» SHORT EXERCISE
Pick out every line in the material that contains the string "logo", and copy each one. Case counts.
*** RECORDS FOR THE EXERCISE ***
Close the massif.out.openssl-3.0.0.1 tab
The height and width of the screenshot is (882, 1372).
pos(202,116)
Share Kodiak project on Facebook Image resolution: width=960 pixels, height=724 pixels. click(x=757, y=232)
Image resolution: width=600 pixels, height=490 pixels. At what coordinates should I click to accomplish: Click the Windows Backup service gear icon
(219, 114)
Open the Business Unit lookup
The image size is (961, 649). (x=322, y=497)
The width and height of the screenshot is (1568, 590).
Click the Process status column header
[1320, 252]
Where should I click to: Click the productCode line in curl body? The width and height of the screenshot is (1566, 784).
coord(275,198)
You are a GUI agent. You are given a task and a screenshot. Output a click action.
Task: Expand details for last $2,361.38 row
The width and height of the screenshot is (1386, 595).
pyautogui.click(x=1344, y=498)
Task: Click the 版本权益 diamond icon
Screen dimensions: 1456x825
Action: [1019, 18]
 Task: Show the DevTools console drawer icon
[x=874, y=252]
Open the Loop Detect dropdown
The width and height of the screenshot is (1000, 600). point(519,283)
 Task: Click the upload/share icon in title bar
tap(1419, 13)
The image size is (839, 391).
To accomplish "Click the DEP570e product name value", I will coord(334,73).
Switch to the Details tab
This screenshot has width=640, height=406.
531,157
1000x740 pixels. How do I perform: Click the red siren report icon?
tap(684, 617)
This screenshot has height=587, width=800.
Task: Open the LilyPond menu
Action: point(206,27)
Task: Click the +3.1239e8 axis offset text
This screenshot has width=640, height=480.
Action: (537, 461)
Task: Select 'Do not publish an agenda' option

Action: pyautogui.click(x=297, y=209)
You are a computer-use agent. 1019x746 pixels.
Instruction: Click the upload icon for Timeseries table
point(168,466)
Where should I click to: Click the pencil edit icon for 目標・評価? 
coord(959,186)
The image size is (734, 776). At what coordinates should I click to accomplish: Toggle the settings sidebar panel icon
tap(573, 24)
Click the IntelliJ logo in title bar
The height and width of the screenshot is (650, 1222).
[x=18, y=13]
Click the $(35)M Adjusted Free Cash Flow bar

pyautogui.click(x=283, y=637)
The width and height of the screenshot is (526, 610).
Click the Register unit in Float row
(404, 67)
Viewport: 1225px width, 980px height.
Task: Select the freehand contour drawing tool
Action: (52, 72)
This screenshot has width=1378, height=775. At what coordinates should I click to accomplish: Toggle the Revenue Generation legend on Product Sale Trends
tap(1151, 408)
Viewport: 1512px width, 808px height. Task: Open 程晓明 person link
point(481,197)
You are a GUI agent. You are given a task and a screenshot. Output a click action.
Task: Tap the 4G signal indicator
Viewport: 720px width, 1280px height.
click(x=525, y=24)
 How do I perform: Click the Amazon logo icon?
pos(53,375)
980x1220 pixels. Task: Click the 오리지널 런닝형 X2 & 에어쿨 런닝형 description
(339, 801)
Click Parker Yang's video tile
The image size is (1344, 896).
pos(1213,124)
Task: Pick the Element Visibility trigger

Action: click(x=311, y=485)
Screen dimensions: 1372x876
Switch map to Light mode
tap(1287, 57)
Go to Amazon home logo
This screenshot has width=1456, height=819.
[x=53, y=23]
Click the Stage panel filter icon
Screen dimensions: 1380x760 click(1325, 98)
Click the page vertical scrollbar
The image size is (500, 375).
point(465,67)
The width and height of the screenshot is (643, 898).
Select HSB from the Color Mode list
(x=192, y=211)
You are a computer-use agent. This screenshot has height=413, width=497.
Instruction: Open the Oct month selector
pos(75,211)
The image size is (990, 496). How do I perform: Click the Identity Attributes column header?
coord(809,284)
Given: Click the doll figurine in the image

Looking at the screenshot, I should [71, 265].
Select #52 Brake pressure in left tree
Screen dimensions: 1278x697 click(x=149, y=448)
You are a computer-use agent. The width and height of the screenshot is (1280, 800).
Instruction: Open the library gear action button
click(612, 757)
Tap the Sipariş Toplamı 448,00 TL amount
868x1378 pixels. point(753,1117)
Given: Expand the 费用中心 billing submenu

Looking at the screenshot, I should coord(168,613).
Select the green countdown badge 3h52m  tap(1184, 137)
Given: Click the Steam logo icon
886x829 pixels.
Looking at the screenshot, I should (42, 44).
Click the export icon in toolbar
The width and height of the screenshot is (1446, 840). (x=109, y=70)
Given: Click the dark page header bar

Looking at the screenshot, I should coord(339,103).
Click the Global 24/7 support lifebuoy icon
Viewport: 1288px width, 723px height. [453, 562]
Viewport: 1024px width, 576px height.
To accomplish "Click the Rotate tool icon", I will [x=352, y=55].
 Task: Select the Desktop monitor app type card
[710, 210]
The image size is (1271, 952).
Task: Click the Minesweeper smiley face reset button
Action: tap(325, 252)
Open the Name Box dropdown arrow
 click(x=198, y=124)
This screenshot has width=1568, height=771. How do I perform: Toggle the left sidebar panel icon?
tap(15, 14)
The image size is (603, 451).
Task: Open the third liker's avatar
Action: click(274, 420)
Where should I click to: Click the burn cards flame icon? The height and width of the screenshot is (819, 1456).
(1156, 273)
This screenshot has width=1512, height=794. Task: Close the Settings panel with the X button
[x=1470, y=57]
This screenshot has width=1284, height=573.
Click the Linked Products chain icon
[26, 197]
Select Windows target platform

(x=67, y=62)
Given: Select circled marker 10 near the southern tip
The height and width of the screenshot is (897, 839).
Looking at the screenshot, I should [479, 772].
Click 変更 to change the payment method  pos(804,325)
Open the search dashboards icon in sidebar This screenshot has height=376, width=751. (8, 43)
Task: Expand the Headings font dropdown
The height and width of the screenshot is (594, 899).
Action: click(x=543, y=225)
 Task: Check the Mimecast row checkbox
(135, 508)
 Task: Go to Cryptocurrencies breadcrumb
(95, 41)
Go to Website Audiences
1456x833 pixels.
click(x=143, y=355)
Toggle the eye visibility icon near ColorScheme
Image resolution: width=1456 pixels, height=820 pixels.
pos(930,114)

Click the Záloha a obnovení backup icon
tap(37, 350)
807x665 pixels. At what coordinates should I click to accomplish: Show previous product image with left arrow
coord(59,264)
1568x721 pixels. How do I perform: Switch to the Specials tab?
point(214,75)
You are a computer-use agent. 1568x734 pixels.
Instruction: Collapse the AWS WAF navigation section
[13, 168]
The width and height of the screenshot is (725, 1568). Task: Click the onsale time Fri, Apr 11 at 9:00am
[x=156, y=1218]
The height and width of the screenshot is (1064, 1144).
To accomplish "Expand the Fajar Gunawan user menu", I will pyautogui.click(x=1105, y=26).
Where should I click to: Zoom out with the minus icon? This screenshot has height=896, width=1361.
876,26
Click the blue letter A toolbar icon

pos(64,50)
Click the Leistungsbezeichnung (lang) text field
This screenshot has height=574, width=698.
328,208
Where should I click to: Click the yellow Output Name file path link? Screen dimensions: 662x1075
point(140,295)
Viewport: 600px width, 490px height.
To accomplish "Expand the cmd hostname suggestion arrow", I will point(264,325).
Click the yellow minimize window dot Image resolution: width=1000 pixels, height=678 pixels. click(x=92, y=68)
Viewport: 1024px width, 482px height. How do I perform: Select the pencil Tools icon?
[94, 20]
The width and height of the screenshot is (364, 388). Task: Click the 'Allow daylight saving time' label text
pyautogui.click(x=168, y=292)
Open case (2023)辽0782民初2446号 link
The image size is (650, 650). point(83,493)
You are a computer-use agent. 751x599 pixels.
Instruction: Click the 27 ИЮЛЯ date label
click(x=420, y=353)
***
» OUTPUT OF THE TASK
Click the IntelliJ logo in title bar
 How do I perform: Click the Amazon logo icon?
Go to Amazon home logo
Given: Click the Steam logo icon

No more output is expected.